One area of such divergence pertains to North Waziristan, where the Obama Administration expects Pakistan Army to launch a military offensive; an option Pakistan Army considers unaffordable since its battle against insurgents in the rest of tribal areas is far from over. Pakistani security establishment is pragmatic enough not to offend a potent group within Afghan insurgency on the eve of a Pakistani-assisted Afghan reconciliation process.
One of the reasons why Pakistan wants to play a pivotal role in Afghan peace settlement is that it does not want to be left alone again to deal with the messy outcome of the second international war in Afghanistan, as happened in the aftermath of the Soviet demise in Afghanistan in late 1980s.
The country has suffered acutely from extremism and terrorism to the extent that a revival of Taliban regime in Afghanistan cannot presumably be in its interest. Islamabad will nonetheless seek a major share for Afghanistan’s majority Pashtun population in any Afghan peace settlement, as this entails peace dividends for Pakistan’s own Pashtun population bordering Afghanistan.
From time to time, the distrust caused by divergence in US-Pakistani counter-terrorism interests translates itself into increasing frequency of North Waziristan-specific US drone strikes with a corresponding rise in the subversion of NATO supplies through Pakistani territory. However, as strategic choices for US and NATO forces in Afghanistan become limited with the onset of their scheduled withdrawal this year, the value of such divergence impeding Pakistan’s potentially vital role in Afghan reconciliation process may diminish.
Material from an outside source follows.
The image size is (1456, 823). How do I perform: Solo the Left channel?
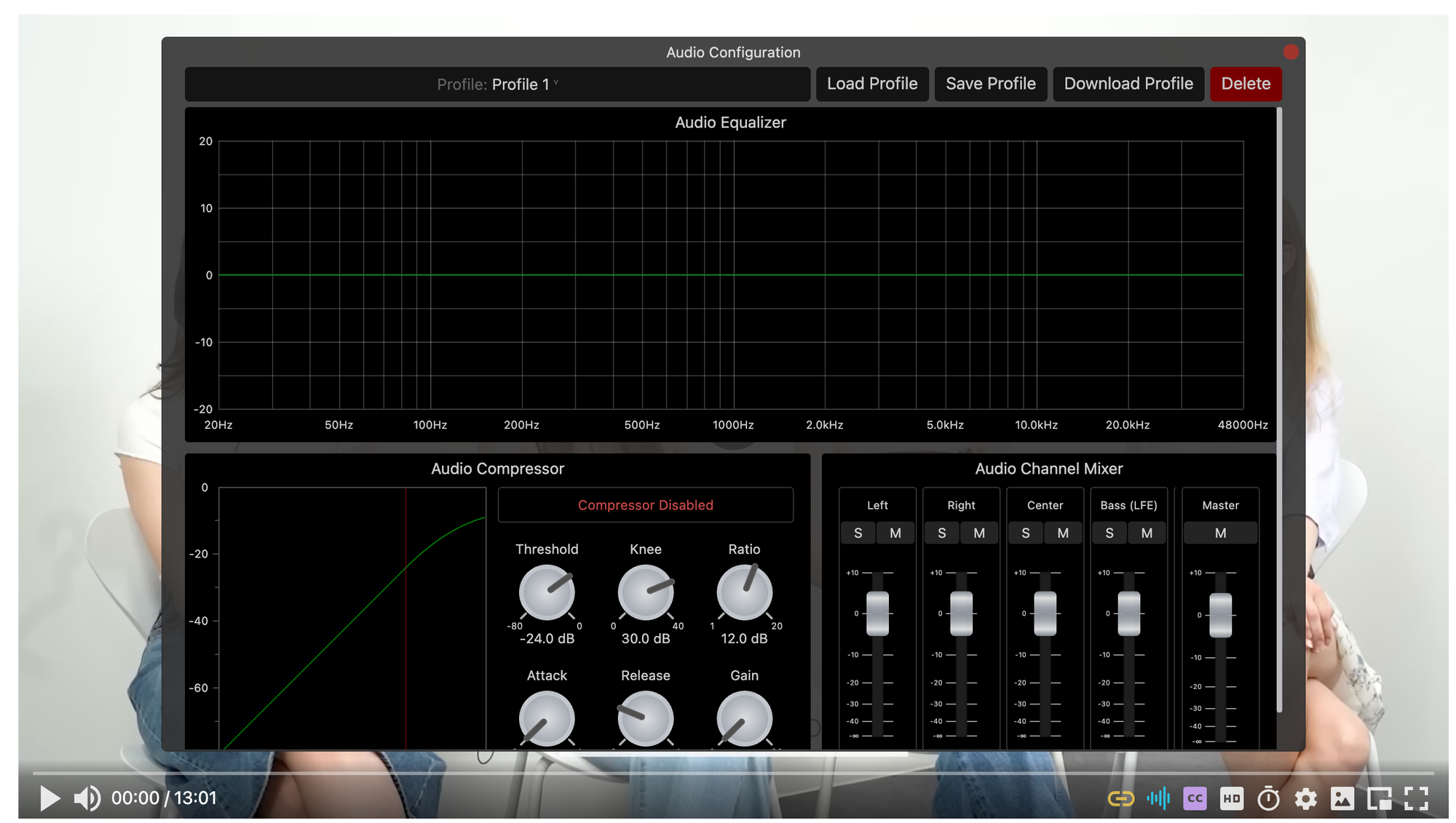tap(858, 533)
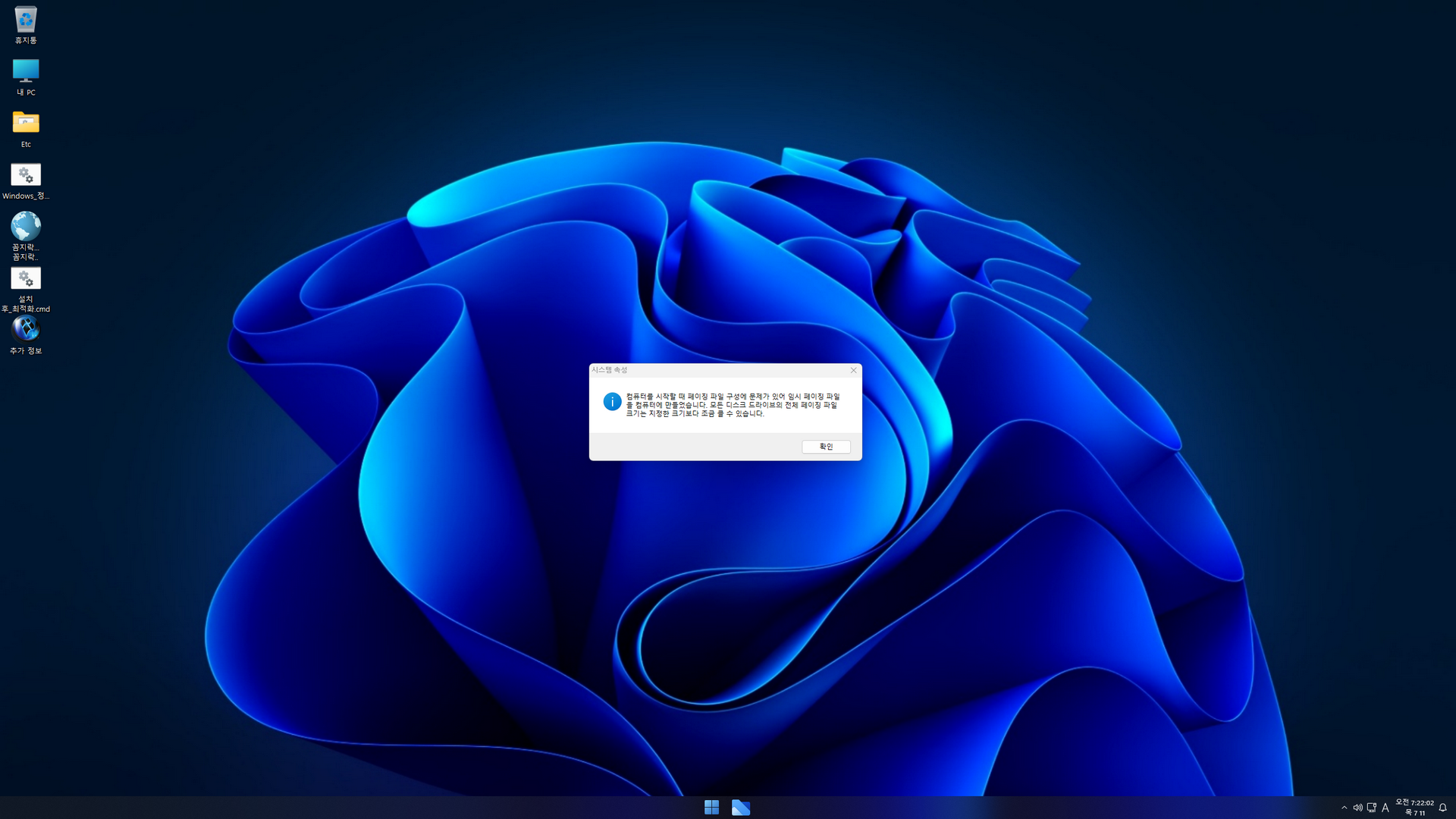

As stated at the start, despite having serious differences over counter-terrorism issues or the question of resolving Afghanistan, the United States and Pakistan have mechanisms in place to prevent open-ended hostility in their relationship. Enhanced contacts between the two countries’ top civilian and military leaders in recent and coming weeks should be seen in this context.
These include a recent meeting between ISI chief Ahmed Shuja Pasha and Leon Panetta, the CIA director, in Washington, the forthcoming visits to Pakistan by US Joint Chiefs of Staff Admiral Mike Mullen and Secretary of State Hillary Clinton, as well as the corresponding trips to Washington by Foreign Secretary Salman Bashir and perhaps President Zardari in May.
Pakistan and the United States have already completed three rounds of their Strategic Dialogue, identifying a dozen core areas of civilian development in Pakistan, which will be built with the help of $1.5 billion annual US assistance under the Kerry-Lugar-Berman Act. The dialogue, which was put on hold due to tension caused by the Raymond Davis affair, may be on track once again following these meetings.
Consequently, at least some of the sources of tension in US-Pakistan counter-terrorism ties, if not all, may be tackled, re-creating a modus vivendi—until another incident puts the uncertain relationship on hold once again.